## Dataset excerpts

- - - - - - -

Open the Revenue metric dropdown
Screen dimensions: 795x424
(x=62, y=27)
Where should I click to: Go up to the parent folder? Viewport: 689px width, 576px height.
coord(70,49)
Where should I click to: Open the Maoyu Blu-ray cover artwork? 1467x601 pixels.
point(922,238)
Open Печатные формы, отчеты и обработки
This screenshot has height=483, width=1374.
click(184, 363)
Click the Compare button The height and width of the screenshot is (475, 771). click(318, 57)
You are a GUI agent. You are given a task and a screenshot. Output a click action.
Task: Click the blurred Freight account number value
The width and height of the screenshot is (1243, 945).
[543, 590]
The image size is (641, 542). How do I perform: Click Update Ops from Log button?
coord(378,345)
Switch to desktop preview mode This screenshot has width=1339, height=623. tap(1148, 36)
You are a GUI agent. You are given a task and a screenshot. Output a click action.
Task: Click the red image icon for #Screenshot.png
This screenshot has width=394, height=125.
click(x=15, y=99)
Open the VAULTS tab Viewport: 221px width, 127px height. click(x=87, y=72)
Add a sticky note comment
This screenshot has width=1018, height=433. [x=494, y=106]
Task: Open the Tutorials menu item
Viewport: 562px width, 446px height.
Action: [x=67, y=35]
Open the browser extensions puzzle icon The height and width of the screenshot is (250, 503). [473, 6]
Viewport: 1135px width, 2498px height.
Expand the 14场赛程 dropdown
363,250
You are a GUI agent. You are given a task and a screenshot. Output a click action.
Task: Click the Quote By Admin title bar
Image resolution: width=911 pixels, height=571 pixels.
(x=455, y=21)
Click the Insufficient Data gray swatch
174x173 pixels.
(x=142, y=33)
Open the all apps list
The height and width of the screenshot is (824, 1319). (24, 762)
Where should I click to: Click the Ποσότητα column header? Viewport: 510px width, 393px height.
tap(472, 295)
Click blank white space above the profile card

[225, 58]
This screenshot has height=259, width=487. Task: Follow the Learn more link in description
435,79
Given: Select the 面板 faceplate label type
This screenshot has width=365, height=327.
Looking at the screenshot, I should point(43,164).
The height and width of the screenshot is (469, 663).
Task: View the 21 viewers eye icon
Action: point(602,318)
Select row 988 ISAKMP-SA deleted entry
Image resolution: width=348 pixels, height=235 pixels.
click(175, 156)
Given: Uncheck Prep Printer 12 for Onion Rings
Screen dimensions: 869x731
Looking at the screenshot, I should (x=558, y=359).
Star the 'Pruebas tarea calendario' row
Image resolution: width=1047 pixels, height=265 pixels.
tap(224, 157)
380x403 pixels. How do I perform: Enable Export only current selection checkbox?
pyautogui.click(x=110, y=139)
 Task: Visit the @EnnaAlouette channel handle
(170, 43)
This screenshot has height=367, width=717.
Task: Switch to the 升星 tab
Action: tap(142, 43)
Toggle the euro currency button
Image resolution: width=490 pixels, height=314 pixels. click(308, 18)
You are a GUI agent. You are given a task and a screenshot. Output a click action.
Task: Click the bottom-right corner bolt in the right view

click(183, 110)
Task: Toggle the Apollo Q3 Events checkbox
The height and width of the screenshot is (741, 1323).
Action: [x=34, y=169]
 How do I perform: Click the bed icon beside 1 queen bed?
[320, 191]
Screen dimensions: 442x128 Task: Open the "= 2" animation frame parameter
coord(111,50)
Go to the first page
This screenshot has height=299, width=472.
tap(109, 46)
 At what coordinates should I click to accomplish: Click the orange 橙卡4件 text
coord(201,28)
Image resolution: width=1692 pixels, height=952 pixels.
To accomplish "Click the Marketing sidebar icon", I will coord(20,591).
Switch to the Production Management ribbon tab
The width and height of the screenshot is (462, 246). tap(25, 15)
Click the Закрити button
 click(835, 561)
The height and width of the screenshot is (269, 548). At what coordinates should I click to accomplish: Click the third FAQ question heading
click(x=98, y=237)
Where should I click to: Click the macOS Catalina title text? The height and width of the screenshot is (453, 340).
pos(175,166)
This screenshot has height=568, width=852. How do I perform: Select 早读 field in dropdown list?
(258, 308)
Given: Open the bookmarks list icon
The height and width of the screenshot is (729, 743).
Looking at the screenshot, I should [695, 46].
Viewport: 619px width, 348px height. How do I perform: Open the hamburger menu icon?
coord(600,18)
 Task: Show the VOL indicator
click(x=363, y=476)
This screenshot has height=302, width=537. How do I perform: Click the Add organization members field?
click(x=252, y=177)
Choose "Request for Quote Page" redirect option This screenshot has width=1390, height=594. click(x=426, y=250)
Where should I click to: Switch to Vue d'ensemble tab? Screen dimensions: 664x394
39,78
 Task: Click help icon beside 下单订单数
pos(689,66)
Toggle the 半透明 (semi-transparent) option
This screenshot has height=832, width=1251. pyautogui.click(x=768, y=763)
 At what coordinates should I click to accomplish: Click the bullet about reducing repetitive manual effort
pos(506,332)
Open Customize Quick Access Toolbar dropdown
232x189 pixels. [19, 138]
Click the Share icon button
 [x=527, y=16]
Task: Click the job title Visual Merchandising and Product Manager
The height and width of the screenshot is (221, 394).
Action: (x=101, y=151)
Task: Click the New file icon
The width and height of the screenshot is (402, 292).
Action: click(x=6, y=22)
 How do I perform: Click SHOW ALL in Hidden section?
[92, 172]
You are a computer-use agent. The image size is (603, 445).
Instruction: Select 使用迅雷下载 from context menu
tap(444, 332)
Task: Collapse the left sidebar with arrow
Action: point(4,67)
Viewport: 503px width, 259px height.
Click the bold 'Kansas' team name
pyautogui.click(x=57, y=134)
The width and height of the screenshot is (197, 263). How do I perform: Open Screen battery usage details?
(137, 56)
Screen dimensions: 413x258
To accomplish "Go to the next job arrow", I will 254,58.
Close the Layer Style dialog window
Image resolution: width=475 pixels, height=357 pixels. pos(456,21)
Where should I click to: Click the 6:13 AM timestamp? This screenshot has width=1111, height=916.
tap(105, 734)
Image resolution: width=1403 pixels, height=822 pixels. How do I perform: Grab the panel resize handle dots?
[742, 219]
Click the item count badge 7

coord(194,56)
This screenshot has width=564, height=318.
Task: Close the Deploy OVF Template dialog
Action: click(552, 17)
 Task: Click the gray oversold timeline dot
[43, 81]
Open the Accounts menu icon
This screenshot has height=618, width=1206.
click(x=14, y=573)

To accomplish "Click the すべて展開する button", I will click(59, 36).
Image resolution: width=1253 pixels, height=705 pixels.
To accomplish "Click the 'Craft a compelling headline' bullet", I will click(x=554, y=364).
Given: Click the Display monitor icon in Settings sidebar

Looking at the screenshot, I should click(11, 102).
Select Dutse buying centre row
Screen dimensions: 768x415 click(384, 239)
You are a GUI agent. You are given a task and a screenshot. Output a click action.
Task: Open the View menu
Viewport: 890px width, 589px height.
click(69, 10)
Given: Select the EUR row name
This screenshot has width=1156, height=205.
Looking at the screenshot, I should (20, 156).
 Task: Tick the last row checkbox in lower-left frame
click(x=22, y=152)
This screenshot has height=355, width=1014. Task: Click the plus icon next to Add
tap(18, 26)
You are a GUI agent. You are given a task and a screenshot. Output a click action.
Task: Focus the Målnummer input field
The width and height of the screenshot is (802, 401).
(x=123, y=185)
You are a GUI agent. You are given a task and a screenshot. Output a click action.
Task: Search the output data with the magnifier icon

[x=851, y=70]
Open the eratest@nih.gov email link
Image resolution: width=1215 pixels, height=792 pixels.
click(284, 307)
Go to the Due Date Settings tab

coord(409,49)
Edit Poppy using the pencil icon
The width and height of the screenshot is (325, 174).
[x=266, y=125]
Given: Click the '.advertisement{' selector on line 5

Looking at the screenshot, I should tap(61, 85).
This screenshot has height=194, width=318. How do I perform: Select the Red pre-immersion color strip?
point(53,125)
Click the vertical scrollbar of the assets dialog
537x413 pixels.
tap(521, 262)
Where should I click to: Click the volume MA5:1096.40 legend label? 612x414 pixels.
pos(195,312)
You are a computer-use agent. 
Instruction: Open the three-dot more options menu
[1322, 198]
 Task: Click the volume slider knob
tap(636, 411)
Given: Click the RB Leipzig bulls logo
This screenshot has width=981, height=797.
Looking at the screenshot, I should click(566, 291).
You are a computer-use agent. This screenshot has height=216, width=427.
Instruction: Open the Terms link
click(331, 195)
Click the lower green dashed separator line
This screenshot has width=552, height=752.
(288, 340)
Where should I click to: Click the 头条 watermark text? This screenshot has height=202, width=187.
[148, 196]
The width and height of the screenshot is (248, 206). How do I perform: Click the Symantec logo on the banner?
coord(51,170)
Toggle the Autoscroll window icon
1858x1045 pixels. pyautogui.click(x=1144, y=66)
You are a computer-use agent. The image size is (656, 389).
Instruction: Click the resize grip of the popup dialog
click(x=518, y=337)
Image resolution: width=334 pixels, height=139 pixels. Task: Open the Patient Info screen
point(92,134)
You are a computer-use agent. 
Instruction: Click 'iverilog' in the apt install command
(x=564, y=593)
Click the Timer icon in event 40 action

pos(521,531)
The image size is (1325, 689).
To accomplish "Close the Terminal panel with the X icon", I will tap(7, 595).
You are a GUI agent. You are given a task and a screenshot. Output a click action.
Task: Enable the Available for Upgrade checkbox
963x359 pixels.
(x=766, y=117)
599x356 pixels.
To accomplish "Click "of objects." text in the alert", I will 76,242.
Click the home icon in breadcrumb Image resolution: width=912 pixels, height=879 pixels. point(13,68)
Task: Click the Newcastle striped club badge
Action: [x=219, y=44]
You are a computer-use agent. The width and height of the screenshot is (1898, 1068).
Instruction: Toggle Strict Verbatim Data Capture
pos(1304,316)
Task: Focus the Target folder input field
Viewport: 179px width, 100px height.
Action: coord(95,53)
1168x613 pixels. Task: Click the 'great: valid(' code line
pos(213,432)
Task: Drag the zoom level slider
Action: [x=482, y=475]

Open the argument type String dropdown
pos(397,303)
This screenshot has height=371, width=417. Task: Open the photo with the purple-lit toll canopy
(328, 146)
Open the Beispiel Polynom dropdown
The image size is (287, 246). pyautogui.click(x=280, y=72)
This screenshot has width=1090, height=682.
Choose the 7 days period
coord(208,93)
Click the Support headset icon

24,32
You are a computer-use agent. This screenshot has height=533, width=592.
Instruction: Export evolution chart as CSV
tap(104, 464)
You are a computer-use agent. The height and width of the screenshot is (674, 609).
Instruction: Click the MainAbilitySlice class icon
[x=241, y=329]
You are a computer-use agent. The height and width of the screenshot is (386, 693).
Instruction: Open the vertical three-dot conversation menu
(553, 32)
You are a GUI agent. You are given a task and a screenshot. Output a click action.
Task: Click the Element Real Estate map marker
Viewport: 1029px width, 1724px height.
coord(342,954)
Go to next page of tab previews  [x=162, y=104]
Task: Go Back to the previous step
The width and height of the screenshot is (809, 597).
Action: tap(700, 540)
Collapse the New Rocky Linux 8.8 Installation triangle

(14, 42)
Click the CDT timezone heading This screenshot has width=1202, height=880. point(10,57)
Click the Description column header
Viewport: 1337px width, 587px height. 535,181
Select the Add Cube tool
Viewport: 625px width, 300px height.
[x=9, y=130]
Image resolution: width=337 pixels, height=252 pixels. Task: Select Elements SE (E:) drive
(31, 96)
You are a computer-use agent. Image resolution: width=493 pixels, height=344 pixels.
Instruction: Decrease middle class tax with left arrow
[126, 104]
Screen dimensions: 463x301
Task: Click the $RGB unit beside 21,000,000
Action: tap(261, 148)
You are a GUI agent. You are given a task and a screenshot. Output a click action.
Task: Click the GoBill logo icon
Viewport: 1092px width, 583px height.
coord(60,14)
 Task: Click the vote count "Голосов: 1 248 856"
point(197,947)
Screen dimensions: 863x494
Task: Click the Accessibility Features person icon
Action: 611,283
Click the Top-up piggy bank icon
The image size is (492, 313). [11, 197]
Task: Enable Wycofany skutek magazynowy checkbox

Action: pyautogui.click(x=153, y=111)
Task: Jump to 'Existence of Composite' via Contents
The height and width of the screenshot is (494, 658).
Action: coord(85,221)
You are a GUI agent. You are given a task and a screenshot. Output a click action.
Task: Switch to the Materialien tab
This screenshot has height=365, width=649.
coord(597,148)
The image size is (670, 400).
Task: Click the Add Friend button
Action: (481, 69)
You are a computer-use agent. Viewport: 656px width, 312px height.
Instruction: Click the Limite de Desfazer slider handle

- - - - - - -

## Your task
Please return only the lines above, starting at the line that has "Task: Click the New file icon" and ending at the line that has "You are a computer-use agent. The image size is (603, 445).", keeping both and leaving each one unchanged.

## Exercise answer
Task: Click the New file icon
The width and height of the screenshot is (402, 292).
Action: click(x=6, y=22)
 How do I perform: Click SHOW ALL in Hidden section?
[92, 172]
You are a computer-use agent. The image size is (603, 445).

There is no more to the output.